In the first month of her husband Hal’s mysterious illness, Corinne asked his doctors several times why he was walking and talking more slowly. All they could tell her was that his condition was not likely Alzheimer’s dementia, Parkinson’s disease, multiple sclerosis or stroke. Once more test results came back, they reassured her, he would be diagnosed and then properly treated. Not knowing what they were fighting against made Corinne anxious, but she tried to remain hopeful.
Six months later, however, when they still had no answers and Hal was becoming forgetful, too, Corinne began doing her own research about what might be going on. When Hal was asleep, she spent hours reading online articles on any syndrome that seemed even remotely like his. Unfortunately, each disease she read about sounded more dire than the last. Corinne started to panic as potential worst-case scenarios of her husband’s disability and death ran through her head.
A medical diagnosis is a kind of map of previously unknown territory. It identifies features of the landscape, called symptoms, and major roads, known as treatments. It enables doctors, patients and family caregivers to plot a course, if possible, toward safer environs. Without this map, patients and their caregivers, such as Hal and Corinne, have little idea of how to navigate their future. They feel increasingly lost and afraid.
But even modern maps may have blank or sketchily drawn areas indicating gaps in medical knowledge. For example, more than a century of research on dementia has not resulted in a full picture of the causes and exact course of any one individual’s encounter with the disease. Many caregivers are still left uncertain about where they are headed or how best to help their relative along the way.

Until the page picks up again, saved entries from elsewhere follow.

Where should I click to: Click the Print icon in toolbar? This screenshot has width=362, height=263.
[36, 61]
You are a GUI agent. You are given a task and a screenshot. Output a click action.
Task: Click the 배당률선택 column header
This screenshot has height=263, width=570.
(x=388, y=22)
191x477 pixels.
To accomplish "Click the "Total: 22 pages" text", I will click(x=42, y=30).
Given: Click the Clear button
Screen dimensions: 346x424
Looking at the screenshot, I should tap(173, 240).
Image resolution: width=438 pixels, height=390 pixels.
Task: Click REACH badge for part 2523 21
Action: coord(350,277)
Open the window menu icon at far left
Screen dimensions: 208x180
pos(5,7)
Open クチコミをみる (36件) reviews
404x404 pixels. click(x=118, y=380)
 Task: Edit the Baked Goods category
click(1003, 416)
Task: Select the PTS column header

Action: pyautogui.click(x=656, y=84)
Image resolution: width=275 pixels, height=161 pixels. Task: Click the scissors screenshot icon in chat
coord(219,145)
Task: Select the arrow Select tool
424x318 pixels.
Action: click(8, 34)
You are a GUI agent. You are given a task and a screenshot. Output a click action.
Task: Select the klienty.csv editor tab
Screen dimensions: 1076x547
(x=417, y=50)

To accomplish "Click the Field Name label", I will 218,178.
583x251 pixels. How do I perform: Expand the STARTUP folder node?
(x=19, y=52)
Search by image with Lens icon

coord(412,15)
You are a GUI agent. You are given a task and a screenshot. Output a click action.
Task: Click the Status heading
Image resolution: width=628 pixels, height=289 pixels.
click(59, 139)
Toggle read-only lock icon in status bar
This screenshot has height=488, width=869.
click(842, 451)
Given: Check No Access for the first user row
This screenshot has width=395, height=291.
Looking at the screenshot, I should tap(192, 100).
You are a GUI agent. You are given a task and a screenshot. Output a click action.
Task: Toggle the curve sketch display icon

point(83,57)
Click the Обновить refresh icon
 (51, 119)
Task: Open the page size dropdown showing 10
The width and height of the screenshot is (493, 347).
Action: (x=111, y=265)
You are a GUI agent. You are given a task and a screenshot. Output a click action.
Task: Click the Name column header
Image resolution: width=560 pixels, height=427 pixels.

No one likes living with uncertainty, especially concerning people for whom they are caring. How can family caregivers live with at least some medical uncertainty without greater anxiety and anguish? Here are some ideas:
Ask about different medical information
A care receiver’s diagnosis provides a great deal of helpful information, but not knowing it does not mean family caregivers need be clueless about what to expect. As Northwestern University family psychiatrist John Rolland has pointed out in his book Helping Couples and Families Navigate Illness and Disability, doctors often can distinguish among three possible phases — initial crisis phase, chronic and terminal — of many illnesses.